*** EXCERPTED RECORDS ***
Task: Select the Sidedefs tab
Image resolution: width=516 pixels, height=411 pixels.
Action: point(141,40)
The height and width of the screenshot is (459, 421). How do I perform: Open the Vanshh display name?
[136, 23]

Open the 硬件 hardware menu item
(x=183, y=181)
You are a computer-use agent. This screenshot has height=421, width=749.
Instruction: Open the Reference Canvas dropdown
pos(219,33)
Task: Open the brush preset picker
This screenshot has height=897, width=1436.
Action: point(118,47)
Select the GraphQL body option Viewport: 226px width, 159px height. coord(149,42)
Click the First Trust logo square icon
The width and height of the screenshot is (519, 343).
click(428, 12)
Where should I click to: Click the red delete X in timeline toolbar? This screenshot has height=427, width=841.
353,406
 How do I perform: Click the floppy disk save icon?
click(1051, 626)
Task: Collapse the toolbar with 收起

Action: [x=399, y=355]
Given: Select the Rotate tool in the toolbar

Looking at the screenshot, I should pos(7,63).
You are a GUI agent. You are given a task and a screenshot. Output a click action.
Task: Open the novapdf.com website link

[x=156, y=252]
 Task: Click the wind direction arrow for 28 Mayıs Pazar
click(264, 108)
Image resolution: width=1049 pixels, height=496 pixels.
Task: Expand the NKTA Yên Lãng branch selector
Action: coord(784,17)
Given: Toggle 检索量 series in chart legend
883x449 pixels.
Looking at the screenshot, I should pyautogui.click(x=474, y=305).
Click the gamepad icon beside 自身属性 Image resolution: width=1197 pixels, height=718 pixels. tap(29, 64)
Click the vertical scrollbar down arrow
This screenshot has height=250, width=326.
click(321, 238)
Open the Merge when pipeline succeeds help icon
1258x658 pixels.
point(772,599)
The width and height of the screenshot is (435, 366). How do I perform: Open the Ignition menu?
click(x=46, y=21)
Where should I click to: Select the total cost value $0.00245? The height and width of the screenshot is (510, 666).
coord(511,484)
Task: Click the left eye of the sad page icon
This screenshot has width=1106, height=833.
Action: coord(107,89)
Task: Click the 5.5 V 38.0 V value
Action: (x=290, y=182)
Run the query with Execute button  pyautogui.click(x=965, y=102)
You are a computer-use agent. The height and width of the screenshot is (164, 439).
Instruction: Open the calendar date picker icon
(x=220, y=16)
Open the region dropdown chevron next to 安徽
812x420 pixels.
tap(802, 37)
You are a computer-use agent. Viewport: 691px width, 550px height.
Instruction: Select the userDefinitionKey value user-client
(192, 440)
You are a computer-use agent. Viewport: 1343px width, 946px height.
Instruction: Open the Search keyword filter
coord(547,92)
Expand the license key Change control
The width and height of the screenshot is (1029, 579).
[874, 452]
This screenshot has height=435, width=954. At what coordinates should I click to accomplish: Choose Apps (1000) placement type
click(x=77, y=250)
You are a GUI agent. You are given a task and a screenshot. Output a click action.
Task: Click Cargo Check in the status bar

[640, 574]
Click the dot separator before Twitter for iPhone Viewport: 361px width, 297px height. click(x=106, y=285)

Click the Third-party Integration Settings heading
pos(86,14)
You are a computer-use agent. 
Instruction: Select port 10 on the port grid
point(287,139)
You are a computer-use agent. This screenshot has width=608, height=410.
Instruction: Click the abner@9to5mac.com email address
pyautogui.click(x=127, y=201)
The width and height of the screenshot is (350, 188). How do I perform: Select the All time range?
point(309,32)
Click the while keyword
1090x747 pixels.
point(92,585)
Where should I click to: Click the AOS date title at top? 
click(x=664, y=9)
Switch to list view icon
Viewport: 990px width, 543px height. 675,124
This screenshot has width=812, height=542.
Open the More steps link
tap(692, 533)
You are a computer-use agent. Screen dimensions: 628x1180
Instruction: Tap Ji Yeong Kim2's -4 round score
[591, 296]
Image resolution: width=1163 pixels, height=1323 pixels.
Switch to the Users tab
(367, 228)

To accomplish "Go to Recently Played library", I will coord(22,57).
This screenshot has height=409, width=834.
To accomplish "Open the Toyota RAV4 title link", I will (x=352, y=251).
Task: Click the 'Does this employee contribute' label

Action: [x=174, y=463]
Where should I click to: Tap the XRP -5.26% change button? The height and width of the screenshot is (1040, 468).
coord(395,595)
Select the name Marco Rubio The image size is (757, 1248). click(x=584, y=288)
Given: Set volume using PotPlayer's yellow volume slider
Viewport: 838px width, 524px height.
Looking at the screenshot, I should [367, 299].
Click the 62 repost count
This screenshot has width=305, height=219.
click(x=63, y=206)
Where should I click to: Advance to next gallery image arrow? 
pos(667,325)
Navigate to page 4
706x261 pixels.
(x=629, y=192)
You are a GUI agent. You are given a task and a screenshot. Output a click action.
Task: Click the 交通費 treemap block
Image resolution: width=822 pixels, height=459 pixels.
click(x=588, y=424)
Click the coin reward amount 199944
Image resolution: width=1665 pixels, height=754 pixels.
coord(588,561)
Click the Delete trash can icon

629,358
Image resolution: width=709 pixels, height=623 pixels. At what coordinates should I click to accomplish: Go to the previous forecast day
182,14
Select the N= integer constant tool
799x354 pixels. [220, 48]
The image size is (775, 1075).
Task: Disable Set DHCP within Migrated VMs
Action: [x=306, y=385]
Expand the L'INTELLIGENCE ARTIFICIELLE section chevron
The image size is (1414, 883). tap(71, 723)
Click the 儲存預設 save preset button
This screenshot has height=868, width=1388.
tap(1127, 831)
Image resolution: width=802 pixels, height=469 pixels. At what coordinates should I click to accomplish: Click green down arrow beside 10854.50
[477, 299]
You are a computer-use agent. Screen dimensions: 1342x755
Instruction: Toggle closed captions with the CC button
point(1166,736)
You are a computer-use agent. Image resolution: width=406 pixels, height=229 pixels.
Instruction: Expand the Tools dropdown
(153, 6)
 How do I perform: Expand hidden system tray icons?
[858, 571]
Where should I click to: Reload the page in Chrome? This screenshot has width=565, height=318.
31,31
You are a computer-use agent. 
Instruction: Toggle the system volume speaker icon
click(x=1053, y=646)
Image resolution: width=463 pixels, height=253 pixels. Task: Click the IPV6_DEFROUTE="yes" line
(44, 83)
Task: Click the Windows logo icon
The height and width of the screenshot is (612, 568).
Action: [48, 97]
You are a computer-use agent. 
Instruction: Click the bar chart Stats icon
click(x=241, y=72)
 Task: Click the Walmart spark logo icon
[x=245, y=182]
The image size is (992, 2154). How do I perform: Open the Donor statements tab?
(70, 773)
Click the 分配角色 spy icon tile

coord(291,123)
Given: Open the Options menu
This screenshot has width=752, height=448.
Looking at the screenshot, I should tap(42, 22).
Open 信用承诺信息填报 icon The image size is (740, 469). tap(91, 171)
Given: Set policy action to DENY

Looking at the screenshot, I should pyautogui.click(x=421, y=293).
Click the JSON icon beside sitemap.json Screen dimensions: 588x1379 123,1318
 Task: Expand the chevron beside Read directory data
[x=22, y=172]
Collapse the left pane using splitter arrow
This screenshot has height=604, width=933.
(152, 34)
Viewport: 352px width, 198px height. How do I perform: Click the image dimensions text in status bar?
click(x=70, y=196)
*** End of EXCERPTED RECORDS ***
** PROMPT **
Return all lines from the data that include the string "computer".

** THE ANSWER **
You are a computer-use agent. This screenshot has height=421, width=749.
You are a computer-use agent. The height and width of the screenshot is (164, 439).
You are a computer-use agent. Viewport: 691px width, 550px height.
You are a computer-use agent. Viewport: 1343px width, 946px height.
You are a computer-use agent. 
You are a computer-use agent. This screenshot has width=608, height=410.
You are a computer-use agent. Screen dimensions: 628x1180
You are a computer-use agent. Screen dimensions: 1342x755
You are a computer-use agent. Image resolution: width=406 pixels, height=229 pixels.
You are a computer-use agent. 
You are a computer-use agent. 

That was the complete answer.